St John Paul suggests not everything that gets off to a good start realizes the true justice of the original intent. We are only human.
And yet, it would be difficult not to notice that very often programs which start from the idea of justice and which ought to assist its fulfillment among individuals, groups and human societies, in practice suffer from distortions.
What is described next is simply sin. People lose sight of the goals. And newcomers or agitators or good people with good intentions can knowingly or unknowingly run an effort off its rails:
Although they continue to appeal to the idea of justice, nevertheless experience shows that other negative forces have gained the upper hand over justice, such as spite, hatred and even cruelty. In such cases, the desire to annihilate the enemy, limit his freedom, or even force him into total dependence, becomes the fundamental motive for action; and this contrasts with the essence of justice, which by its nature tends to establish equality and harmony between the parties in conflict.
St John Paul speaks of ends justifying means. It takes great discipline for us mortal beings to eschew short-cuts. Such should be viewed with great skepticism, especially when justified by the premise that our opponents use them as well.
True justice will take the high road, and that might often seem a wandering path in the wilderness:
This kind of abuse of the idea of justice and the practical distortion of it show how far human action can deviate from justice itself, even when it is being undertaken in the name of justice. Not in vain did Christ challenge His listeners, faithful to the doctrine of the Old Testament, for their attitude which was manifested in the words: An eye for an eye and a tooth for a tooth.”(Mt. 5:38) This was the form of distortion of justice at that time; and today’s forms continue to be modeled on it. It is obvious, in fact, that in the name of an alleged justice (for example, historical justice or class justice) the neighbor is sometimes destroyed, killed, deprived of liberty or stripped of fundamental human rights.
Let’s remember at this juncture that DiM is a document more about mercy than its subset, justice. Mercy is a far greater force, and we must tap into it before letting our personal slant on justice allow us to run roughshod over others.

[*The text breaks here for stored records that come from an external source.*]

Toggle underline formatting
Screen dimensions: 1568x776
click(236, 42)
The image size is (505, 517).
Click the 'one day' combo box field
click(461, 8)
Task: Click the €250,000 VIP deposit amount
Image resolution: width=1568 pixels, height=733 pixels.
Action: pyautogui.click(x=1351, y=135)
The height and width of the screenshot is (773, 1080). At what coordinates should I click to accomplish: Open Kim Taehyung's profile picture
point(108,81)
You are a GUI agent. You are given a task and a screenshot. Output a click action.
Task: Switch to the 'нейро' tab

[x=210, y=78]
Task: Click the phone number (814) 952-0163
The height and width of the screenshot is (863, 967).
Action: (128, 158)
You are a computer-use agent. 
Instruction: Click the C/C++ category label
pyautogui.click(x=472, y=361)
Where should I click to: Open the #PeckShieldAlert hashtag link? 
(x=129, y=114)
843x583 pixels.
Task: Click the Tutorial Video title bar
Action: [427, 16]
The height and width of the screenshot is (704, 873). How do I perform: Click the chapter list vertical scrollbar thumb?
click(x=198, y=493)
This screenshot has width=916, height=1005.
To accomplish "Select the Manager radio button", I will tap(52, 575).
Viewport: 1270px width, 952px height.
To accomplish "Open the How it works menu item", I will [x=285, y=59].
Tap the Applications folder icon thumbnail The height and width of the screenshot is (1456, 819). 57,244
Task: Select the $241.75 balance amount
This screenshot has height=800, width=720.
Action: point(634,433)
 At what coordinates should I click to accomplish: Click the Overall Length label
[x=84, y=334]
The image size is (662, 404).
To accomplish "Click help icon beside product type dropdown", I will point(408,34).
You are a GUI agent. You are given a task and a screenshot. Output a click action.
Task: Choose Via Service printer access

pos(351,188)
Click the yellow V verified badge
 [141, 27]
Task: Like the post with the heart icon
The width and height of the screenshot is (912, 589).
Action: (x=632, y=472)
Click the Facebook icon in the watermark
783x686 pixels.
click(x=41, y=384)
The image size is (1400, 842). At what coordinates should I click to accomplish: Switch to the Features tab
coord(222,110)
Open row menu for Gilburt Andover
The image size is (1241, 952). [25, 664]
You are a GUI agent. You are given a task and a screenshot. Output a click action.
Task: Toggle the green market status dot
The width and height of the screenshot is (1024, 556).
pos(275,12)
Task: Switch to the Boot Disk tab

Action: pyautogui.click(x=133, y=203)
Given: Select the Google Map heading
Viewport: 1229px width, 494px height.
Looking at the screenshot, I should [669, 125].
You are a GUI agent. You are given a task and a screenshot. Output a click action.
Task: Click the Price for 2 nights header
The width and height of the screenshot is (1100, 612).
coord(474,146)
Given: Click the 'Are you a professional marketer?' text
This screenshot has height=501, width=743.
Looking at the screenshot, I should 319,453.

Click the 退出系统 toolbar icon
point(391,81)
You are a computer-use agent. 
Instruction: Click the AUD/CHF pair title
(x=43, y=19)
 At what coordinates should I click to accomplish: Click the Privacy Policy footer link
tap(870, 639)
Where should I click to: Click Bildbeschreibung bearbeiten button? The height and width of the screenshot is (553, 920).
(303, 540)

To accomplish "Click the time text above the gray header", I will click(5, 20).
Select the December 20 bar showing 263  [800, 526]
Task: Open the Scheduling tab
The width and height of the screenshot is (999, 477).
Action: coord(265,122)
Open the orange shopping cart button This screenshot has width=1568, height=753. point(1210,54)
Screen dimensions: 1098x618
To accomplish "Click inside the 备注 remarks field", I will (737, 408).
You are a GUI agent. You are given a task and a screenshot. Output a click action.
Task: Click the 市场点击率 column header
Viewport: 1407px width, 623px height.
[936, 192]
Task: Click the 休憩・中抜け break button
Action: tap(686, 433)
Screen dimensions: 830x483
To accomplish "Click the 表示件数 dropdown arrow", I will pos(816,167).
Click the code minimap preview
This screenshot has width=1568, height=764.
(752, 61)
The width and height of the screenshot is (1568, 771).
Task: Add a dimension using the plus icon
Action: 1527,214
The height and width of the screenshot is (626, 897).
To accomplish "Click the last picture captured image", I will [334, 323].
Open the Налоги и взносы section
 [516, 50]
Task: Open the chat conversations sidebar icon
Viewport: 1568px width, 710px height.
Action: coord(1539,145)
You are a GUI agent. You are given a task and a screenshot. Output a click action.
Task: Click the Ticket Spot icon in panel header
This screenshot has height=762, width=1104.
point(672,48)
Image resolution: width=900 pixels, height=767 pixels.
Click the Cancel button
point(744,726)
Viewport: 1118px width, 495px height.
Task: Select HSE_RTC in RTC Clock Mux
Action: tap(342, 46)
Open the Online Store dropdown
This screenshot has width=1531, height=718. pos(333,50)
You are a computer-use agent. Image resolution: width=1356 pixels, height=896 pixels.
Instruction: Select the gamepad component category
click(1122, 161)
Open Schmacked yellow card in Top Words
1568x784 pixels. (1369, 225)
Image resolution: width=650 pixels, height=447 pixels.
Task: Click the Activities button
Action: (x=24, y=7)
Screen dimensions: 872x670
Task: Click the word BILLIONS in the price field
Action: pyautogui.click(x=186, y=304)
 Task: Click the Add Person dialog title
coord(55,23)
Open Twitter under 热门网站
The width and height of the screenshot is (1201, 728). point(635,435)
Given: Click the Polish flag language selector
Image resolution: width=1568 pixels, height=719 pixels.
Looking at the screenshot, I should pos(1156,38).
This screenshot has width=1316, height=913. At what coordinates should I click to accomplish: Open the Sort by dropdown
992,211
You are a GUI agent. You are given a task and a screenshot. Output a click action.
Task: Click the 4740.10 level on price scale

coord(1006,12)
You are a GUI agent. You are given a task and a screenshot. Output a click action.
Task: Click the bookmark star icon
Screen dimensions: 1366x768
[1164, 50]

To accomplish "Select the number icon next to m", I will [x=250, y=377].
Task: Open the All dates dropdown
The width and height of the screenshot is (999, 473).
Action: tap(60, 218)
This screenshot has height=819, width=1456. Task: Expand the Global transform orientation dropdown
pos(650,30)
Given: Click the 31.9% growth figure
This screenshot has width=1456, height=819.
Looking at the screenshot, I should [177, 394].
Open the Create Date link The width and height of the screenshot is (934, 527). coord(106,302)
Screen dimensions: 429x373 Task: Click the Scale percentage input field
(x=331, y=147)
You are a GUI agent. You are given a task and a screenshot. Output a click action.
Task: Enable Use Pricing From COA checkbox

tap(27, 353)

The experience of the past and of our own time demonstrates that justice alone is not enough, that it can even lead to the negation and destruction of itself, if that deeper power, which is love, is not allowed to shape human life in its various dimensions. It has been precisely historical experience that, among other things, has led to the formulation of the saying: summum ius, summa iniuria. This statement does not detract from the value of justice and does not minimize the significance of the order that is based upon it; it only indicates, under another aspect, the need to draw from the powers of the spirit which condition the very order of justice, powers which are still more profound.